Dear editor,

The synthesis of epidemiological studies of the natural history of treated and untreated epilepsy proposed in 2004 by Kwan and Sander(1) separates people with epilepsy into 3 prognostic groups. However, further interpretation of available evidence suggest that this prognostic groups could be further subdivided:

Group 1 is the group of patients who would enter remission with or without antiepileptic drug (AED) therapy, those who would automatically achieve remission even if they did not have access to AEDs.

Sub-Group 1A therefore will represent those with immediate spontaneous remission. They will not have a third seizure, i.e. upon starting AED or being recruited into a cohort, they enter remission immediately, and will not relapse after complete AED withdrawal. In a New York childhood first seizure cohort, Shinnar et al(2) reported that out of 182 children who had a second seizure, 28% did not have a third seizure (second recurrence) at 5 years follow up, meaning they could be effectively considered as having entered into immediate remission.

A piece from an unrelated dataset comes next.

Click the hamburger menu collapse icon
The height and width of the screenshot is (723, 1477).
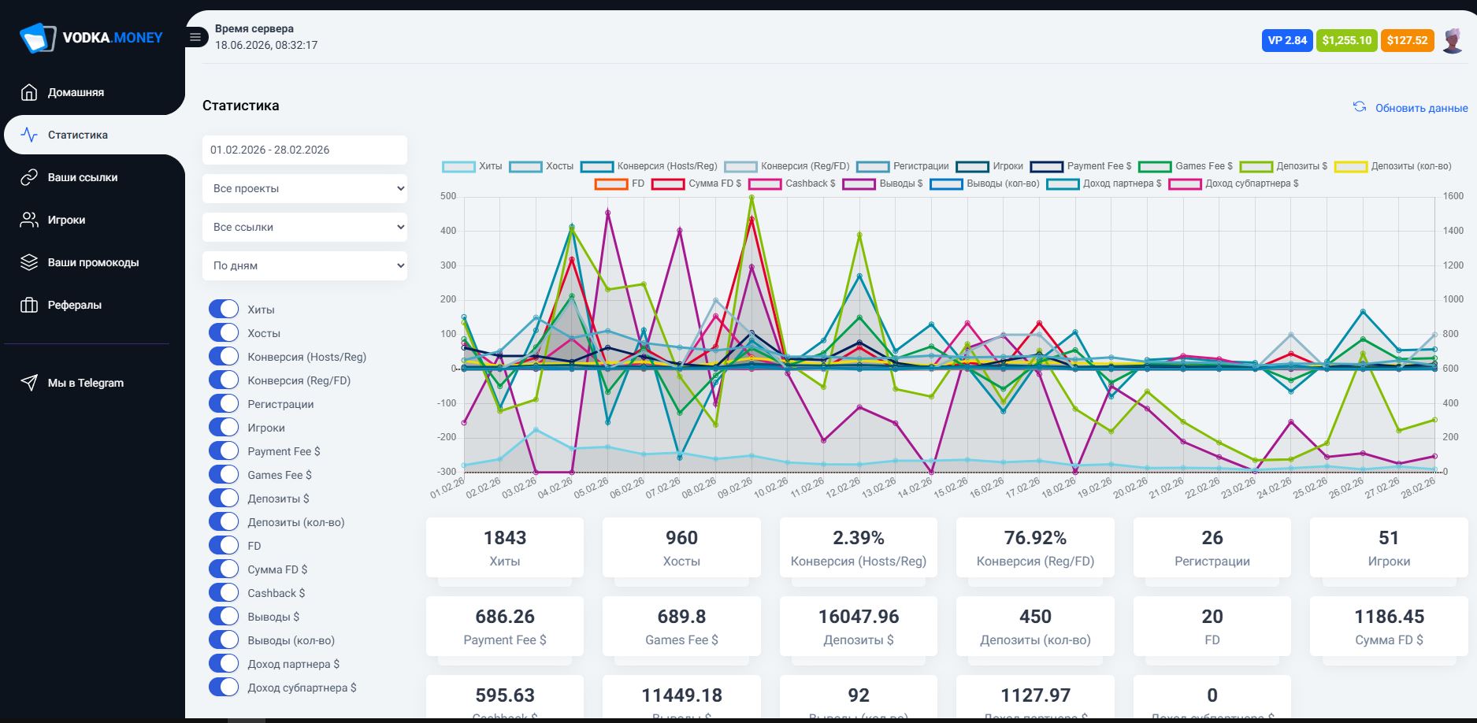[x=195, y=37]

Hauser et al(3) reported that 27% did not have a second recurrence after 4 years of follow up in an all age cohort in Minnesota. Treatment did not influence the rate of second recurrence in both studies, although for Hauser et al(3) the risk of additional seizures in those with two previous seizures is greater than the risk of adverse effects of antiepileptic drugs. Neither study investigated the subset of these patients who are successfully taken off antiepileptic drugs. Hence the proportion of patients within IA may be less than they have reported.

Sub-Group 1B represents those who although do not enter remission immediately, ultimately do so, and who alongside those who enter immediate remission, will remain in remission on antiepileptic drug withdrawal. There is however no study from which an estimate of the proportion of patients who will be in this group could be derived. It does however fulfil an important conceptual role within the range of temporal prognostic epilepsy.

Notwithstanding their original eligibility into any of the Sub-Groups of Group 1, those who cannot be successfully weaned off antiepileptic drugs belong in Group 2. Those within Sub-Group 2A are patients whose epilepsy alongside the whole of Group 1 did run a remitting course only that they could not be taken off AED. Those in Sub-Group 2B arrived in remission after a remitting-relapsing course. People in Sub-Group 2B made up 20% of the Finnish cohort.(4)

Group 3 comprises those patients who will not enter terminal remission either because after a remitting-relapsing course they do not achieve terminal remission (14% of Sillanpaa et al's Finnish childhood cohort) (4) or because they continue to have seizures from diagnosis in spite of AEDs i.e. they never experience remission. Within this group will be those (Sub-Group 3A) who will continue to have seizures, not frequent or debilitating enough to be described as intractable and those (Sub-Group 3B) who will fulfil the definition of medically intractable seizures: 10% in Berg et al's prospective population based cohort.(5)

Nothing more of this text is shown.